▸ **Supplied records**
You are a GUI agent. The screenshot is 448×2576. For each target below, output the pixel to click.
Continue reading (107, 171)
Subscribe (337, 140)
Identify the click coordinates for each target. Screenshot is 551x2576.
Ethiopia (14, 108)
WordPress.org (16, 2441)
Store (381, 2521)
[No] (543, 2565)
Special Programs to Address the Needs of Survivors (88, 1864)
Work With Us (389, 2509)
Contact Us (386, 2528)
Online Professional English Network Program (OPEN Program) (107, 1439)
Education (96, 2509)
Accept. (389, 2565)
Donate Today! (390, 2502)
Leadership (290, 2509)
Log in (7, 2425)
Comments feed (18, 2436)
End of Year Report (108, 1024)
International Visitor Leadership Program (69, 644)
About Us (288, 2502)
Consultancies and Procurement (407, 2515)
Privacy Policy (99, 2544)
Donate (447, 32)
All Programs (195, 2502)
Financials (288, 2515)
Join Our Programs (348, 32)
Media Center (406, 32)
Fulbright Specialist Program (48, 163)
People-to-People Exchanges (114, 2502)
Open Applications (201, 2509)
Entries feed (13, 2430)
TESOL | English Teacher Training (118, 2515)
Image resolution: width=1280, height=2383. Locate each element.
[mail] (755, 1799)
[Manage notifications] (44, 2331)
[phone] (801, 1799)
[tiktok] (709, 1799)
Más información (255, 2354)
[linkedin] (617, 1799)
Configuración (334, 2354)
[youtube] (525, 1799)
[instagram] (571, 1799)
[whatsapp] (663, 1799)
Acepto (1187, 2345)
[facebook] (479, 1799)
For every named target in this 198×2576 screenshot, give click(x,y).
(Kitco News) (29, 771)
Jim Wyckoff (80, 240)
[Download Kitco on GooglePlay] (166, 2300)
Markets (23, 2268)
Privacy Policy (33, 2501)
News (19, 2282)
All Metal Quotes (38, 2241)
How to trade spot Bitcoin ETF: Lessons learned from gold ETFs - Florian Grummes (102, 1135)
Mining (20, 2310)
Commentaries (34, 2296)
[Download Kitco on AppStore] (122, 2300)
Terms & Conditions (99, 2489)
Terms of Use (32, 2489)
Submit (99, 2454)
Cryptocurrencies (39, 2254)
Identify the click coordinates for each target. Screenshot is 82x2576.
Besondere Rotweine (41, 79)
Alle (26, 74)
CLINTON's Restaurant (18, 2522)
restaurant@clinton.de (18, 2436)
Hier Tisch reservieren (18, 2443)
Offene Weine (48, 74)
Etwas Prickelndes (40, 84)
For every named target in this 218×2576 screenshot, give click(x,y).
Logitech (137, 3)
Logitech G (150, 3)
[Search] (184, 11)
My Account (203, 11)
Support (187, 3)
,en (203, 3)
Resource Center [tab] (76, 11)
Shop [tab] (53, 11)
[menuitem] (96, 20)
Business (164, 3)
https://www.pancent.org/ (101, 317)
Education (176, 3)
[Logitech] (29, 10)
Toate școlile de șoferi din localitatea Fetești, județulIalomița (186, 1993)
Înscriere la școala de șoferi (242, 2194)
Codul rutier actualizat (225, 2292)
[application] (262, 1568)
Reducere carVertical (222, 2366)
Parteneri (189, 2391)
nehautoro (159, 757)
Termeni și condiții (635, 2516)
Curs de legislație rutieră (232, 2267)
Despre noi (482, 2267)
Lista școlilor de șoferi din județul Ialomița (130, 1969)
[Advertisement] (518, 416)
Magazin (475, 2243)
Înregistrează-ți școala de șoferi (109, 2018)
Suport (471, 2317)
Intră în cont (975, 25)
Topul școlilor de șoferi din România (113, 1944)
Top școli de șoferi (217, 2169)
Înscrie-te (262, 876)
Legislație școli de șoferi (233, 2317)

▸ **Your instructions**
Go through the material above line by line and work out how many lines contain the word "școala"; give only that number.

▸ **Result of this task**
2